#### Document segment:
<rekado_>ignoring the cloud for a moment, though, I think it would be a useful feature.
<rekado_>say you have three idle machines in your network. You have SSH access to them and they have a shared filesystem to exchange data.
<rekado_>you don’t have a proper HPC setup, no cluster scheduler.
<rekado_>it sounds like a good idea to me to tell the GWL about these machines, have the GWL query the most basic resources (number of cores, amount of RAM), and then line up jobs for these three queues.
<zimoun>rekado_, civodul: scheduling is an art, but topological graph sort based on complexity seems simple enough to be doable and should be enough for GWL applications.
<rekado_>zimoun: I’d sidestep the problem of data locality completely.
<zimoun>rekado_: I do not like genetic algorithm, as in librcps, it sounds to me like: we try almost randomly to find the best.
<zimoun>yeah, I understand, that just it is a parameter in the AWS context, I guess.
<rekado_>there are two approaches I’m okay with: a) ignore the problem and assume shared file systems, or b) give workflow authors the ability to “group” processes to specify a preference to execute them on the same location
<rekado_>re librcps: yes, whenever someone uses genetic algorithms exclusively it always sounds to me as if they only just discovered this cool new trick :)
<rekado_>I just stumbled upon it while searching for libraries
<rekado_>this space is surprisingly underdeveloped
<zimoun>about data transfer, I agree, that just to be clear about the bounds of the problem. :-)
<zimoun>about librcp, I have not read the doc, though. Just the front page :-)
<rekado_>what you will find *a lot* is full blown cluster schedulers, Cron-like stuff, general purpose monoliths like Apache Airflow, and some “Kubernetes is cool” stuff.
<rekado_>the documentation is only 13 pages; it’s like the front page, but uses more words and includes an API reference.
<zimoun>well, I do not know if the code is really available via SVN, giving a look ia the tarball
<zimoun>rekado_: a small C code. I do not know if it is worth to use it instead of implement something. I will think a bit about the problem: the least effort to have scheduling in GWL and maintainable.
<rekado_>what we do so far is very simple: we compute process dependencies and if the selected engine is Grid Engine we generate job scripts that declare other jobs as dependencies (by name)
<rekado_>I want GWL to have a runner that keeps track of state (jobs yet to execute, jobs currently running, jobs that have failed, etc), and that can trigger the execution of job scripts — locally or remotely
<zimoun>I think I get your points and from my understanding I agree. What is not clear to me is the correct level. Currently, GWL is doing more or less the same as Snakemake, maybe a bit less :-), with the limitations you described. It is not clear how to have the features you are describing without re-implementing Cuirass or yet another grid engine.
<rekado_>I think it’s fine to implement a teeny subset of grid engine
<rekado_>currently the GWL is rather useless if you don’t already have an SGE setup
<rekado_>you can run workflows *locally* as an alternative, but that’s really limiting.

#### Your task:
Please write out everything in the chat log on workflow job scheduling from "<zimoun>about librcp, I" down to "dependencies (by name)".

(Pixel coordinate grounding data)
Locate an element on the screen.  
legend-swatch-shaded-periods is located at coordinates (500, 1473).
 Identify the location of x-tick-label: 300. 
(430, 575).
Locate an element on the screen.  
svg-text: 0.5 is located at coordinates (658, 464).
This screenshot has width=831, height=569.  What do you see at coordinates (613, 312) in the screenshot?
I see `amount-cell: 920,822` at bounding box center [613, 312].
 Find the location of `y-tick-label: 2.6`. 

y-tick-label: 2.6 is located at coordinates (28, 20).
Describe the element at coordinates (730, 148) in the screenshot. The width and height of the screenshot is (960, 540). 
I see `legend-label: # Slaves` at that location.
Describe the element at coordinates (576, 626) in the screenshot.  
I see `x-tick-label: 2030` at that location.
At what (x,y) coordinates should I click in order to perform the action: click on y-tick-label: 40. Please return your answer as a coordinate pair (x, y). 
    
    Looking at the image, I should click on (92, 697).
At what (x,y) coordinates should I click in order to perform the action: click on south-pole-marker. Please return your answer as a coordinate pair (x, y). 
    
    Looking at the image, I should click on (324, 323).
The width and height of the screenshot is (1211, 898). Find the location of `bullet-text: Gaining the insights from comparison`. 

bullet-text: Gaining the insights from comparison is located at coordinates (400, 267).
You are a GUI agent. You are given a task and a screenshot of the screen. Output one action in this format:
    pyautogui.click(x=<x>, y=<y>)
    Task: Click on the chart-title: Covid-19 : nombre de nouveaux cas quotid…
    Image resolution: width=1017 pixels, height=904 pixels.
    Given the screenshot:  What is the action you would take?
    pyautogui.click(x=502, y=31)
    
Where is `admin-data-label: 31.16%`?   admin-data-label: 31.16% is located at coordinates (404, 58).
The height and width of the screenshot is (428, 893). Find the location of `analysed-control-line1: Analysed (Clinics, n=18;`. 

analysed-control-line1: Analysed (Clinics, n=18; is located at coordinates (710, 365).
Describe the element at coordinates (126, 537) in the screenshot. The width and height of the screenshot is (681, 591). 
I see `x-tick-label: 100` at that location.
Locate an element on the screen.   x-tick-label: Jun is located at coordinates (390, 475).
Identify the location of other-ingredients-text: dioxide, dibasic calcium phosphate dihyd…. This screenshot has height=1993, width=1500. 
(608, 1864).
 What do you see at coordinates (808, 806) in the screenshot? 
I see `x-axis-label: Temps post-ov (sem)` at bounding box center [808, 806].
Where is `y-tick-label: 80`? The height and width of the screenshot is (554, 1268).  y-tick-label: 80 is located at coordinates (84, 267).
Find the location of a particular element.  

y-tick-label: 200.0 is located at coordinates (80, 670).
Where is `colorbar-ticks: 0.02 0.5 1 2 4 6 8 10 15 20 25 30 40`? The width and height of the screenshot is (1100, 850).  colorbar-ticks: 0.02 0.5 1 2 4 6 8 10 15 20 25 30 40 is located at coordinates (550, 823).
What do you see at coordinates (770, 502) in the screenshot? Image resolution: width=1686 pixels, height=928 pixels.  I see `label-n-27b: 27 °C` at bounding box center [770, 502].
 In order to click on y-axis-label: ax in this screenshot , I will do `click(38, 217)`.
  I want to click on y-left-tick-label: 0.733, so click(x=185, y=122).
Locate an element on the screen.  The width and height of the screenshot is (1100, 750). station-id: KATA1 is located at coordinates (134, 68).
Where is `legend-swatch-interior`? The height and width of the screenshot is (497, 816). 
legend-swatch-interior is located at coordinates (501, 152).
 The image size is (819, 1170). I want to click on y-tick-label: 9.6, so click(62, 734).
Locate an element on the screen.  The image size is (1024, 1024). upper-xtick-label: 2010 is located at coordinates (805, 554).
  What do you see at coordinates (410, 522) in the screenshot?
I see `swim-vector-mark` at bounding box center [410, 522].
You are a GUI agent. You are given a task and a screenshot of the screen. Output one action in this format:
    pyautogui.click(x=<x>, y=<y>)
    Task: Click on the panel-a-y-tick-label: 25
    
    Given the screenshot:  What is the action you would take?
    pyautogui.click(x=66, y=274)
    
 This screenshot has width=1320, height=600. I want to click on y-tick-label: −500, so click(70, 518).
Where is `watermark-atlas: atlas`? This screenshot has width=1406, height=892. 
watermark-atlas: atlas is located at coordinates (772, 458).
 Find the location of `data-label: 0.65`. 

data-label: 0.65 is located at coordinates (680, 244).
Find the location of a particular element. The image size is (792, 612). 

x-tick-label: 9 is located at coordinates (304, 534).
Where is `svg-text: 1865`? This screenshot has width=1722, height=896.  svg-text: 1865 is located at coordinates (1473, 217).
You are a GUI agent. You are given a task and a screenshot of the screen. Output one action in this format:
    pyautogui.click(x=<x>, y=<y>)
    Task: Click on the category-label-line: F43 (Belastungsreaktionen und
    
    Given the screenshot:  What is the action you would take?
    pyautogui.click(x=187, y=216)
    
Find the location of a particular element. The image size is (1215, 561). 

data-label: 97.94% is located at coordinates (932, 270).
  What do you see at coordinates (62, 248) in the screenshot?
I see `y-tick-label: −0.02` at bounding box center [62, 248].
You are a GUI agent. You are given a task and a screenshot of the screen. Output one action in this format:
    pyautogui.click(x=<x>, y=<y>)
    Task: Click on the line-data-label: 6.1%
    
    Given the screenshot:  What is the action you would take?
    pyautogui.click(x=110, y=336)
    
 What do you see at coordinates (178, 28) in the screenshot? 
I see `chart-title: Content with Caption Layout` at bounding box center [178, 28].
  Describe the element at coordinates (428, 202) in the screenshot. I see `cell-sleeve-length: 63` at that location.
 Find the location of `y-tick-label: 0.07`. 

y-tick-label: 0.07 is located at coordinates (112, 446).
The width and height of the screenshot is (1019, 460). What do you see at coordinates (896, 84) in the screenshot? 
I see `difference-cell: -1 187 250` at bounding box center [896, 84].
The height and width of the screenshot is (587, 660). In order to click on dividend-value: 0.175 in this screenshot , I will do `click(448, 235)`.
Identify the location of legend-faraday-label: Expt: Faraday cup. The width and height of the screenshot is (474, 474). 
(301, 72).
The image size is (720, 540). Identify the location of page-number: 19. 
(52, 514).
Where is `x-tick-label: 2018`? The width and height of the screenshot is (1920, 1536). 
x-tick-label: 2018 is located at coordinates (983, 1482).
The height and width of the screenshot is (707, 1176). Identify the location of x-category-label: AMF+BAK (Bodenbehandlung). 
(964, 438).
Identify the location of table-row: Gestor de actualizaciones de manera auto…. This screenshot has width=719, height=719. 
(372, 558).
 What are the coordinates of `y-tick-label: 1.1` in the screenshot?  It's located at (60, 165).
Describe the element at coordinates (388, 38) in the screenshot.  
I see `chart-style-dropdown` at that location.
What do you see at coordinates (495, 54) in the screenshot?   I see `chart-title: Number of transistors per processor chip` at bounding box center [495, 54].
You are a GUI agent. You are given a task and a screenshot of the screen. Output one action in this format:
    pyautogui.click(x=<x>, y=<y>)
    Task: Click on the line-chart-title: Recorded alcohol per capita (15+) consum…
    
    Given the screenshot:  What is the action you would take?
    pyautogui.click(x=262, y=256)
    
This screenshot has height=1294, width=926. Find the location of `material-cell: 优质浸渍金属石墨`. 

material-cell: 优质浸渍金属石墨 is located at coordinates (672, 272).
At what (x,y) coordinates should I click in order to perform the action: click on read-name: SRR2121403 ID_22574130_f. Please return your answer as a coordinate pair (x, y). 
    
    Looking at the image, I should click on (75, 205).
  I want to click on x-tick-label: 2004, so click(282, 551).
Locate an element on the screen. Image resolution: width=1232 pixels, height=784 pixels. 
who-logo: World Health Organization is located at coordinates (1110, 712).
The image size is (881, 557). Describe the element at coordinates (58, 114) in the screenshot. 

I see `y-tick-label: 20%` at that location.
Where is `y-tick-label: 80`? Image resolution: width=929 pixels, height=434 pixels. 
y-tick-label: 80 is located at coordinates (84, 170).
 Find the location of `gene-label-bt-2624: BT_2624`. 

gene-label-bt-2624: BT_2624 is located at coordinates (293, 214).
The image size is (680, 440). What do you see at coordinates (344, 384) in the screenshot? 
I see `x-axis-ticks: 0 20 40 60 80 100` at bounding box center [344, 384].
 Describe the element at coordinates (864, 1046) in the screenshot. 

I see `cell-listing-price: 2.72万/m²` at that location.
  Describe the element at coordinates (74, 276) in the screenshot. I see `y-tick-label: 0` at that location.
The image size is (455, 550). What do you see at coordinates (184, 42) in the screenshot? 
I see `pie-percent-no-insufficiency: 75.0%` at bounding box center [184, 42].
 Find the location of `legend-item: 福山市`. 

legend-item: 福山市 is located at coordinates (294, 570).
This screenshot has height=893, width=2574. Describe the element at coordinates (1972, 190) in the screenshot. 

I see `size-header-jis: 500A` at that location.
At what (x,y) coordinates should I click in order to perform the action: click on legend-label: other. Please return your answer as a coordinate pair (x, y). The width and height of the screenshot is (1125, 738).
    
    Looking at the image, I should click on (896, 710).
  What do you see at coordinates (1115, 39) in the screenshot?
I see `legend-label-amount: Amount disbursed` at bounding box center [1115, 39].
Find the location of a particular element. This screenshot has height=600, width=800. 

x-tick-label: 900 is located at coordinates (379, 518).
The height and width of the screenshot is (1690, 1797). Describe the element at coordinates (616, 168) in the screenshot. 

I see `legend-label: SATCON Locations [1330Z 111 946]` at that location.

#### Output below:
<zimoun>about librcp, I have not read the doc, though. Just the front page :-)
<rekado_>what you will find *a lot* is full blown cluster schedulers, Cron-like stuff, general purpose monoliths like Apache Airflow, and some “Kubernetes is cool” stuff.
<rekado_>the documentation is only 13 pages; it’s like the front page, but uses more words and includes an API reference.
<zimoun>well, I do not know if the code is really available via SVN, giving a look ia the tarball
<zimoun>rekado_: a small C code. I do not know if it is worth to use it instead of implement something. I will think a bit about the problem: the least effort to have scheduling in GWL and maintainable.
<rekado_>what we do so far is very simple: we compute process dependencies and if the selected engine is Grid Engine we generate job scripts that declare other jobs as dependencies (by name)